| Founder of Estimote, Inc. (YC S13) here — we do beacons. In Project Aria video, they claim to have installed beacons at an airport to enable indoor location, only to dismiss it as something that "doesn't scale." Instead, they say they "trained" an AI model using vision from glasses, allowing for vision-based localization. So, here’s an honest question: which approach is actually easier, more cost-effective, and energy-efficient? 1) Deploying 100 or even 1,000 wireless, battery-operated beacons that last 5–7 years—something a non-tech person can set up in a day or two. 2) Training an AI model for each airport, then constantly burning compute power from camera-equipped glasses or phones that barely last a few hours. Thoughts? |
Really it's more like three questions.
1. Easier?

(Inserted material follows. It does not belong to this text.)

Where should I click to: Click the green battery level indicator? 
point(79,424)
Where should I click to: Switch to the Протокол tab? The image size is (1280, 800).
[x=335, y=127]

I guess that depends how you define ease, but it largely depends on what resources you have available to you. If I'm Meta and I already have a ton of compute and AI training expertise but don't have relationships with all of the airports, stadiums, etc., their approach is probably easier. You'd have to spin up new teams of people all over the world to get beacons everywhere you want them.
2. Cost-effective? I don't know enough about the costs of your solution to give an accurate answer here, but again it just seems like they're probably already spending resources training models on a huge number of images of the world, so maybe not a lot of incremental cost here.
3. Cost efficient? I would assume your approach wins here.